- [Problem]
Beginning with the line that contains "writes (69, 1180)" in the material below, print each line exactly until the line that contains "Contact Us (518, 2541)" has been printed, then stop.

- [Material for this exercise]
══════

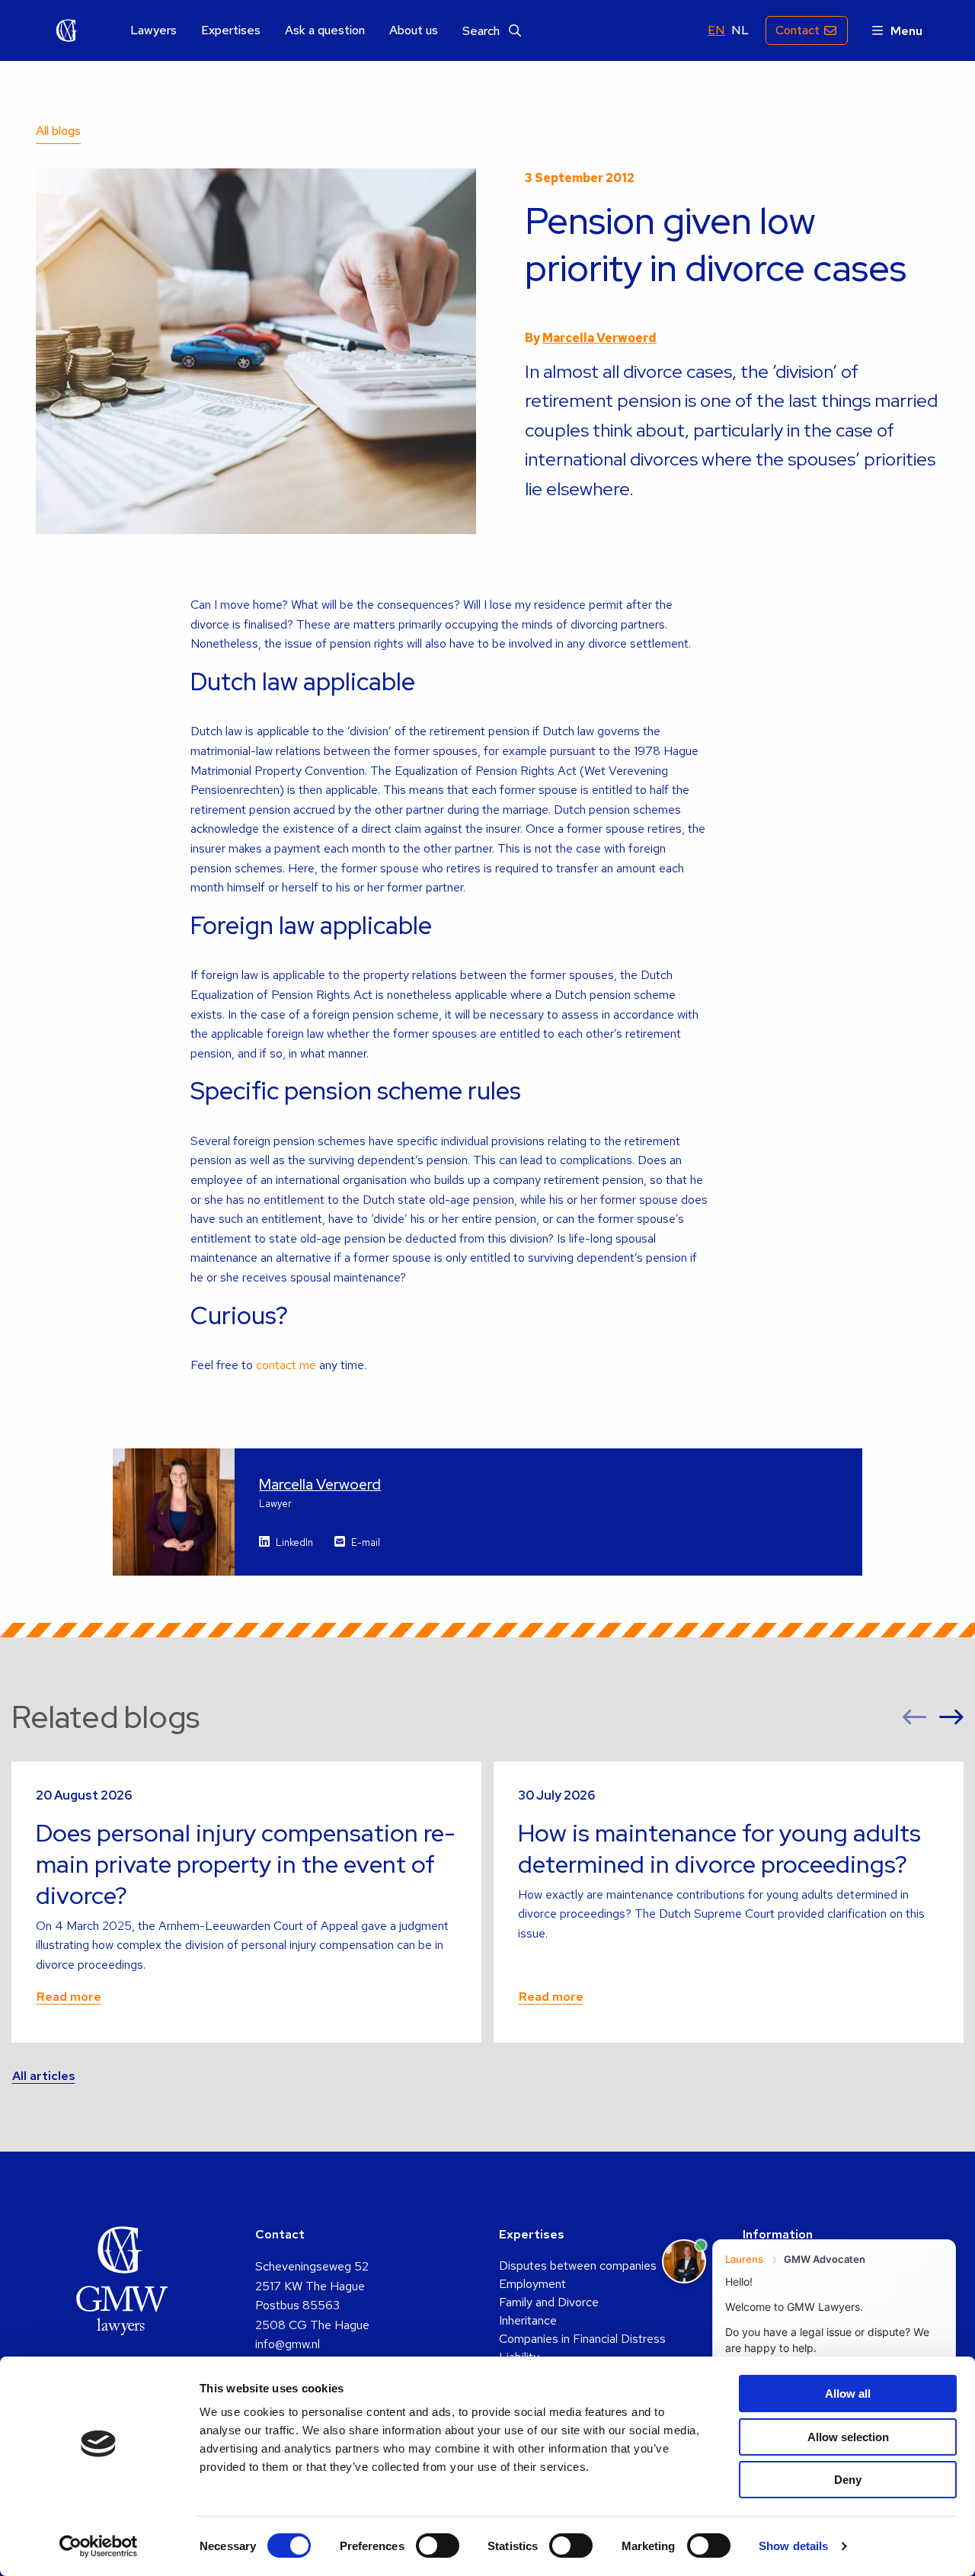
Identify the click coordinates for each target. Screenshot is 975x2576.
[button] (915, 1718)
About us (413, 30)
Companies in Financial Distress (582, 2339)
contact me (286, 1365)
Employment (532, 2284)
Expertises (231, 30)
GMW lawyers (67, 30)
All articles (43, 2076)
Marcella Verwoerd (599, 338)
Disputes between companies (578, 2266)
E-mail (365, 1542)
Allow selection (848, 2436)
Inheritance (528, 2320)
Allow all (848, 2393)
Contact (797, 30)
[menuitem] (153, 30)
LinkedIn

══════

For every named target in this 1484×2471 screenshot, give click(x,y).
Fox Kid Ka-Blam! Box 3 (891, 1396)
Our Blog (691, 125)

══════

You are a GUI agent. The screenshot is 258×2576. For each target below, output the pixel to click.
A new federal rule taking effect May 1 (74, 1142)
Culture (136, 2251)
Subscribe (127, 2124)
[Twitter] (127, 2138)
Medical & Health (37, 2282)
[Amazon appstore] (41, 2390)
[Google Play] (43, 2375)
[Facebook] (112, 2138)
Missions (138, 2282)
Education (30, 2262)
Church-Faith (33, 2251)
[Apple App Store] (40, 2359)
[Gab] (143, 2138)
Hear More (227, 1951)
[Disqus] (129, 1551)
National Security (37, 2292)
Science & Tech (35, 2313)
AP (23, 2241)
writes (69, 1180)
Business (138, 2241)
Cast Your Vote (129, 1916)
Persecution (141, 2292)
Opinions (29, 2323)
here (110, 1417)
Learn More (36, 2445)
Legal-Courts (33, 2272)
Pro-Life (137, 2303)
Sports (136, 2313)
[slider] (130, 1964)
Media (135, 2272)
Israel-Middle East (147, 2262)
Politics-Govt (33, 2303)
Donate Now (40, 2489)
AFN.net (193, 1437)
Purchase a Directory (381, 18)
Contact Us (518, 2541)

══════

- [Exercise answer]
writes (69, 1180)
Business (138, 2241)
Cast Your Vote (129, 1916)
Persecution (141, 2292)
Opinions (29, 2323)
here (110, 1417)
Learn More (36, 2445)
Legal-Courts (33, 2272)
Pro-Life (137, 2303)
Sports (136, 2313)
[slider] (130, 1964)
Media (135, 2272)
Israel-Middle East (147, 2262)
Politics-Govt (33, 2303)
Donate Now (40, 2489)
AFN.net (193, 1437)
Purchase a Directory (381, 18)
Contact Us (518, 2541)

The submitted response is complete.